■ Work to be completed ■
Reproduce the complete set of records exactly. No picture is to appear in the copy.

Stored items
· · · · ·
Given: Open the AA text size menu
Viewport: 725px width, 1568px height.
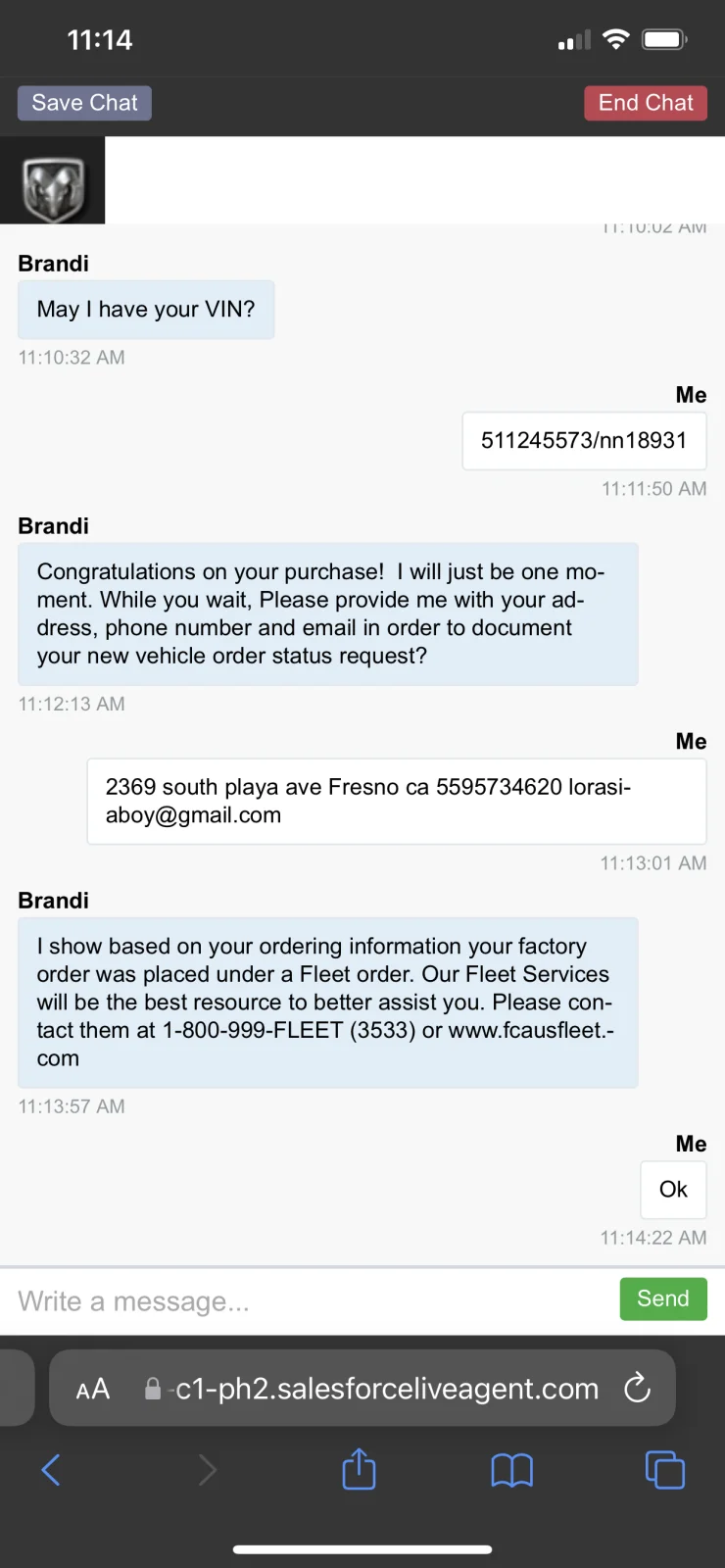Looking at the screenshot, I should [93, 1389].
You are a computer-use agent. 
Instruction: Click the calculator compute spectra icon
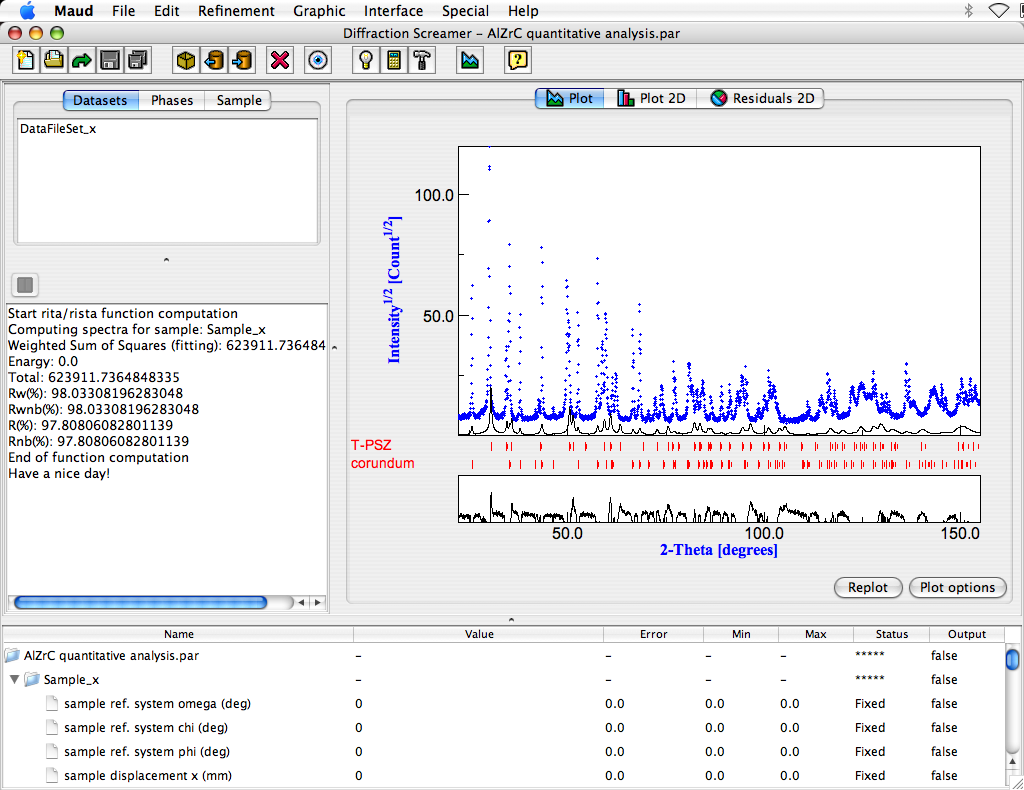tap(395, 60)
· · · · ·
■ Solved problem ■
Given: Open the AA text size menu
Viewport: 725px width, 1568px height.
Looking at the screenshot, I should [93, 1389].
You are a computer-use agent. 
Instruction: Click the calculator compute spectra icon
tap(395, 60)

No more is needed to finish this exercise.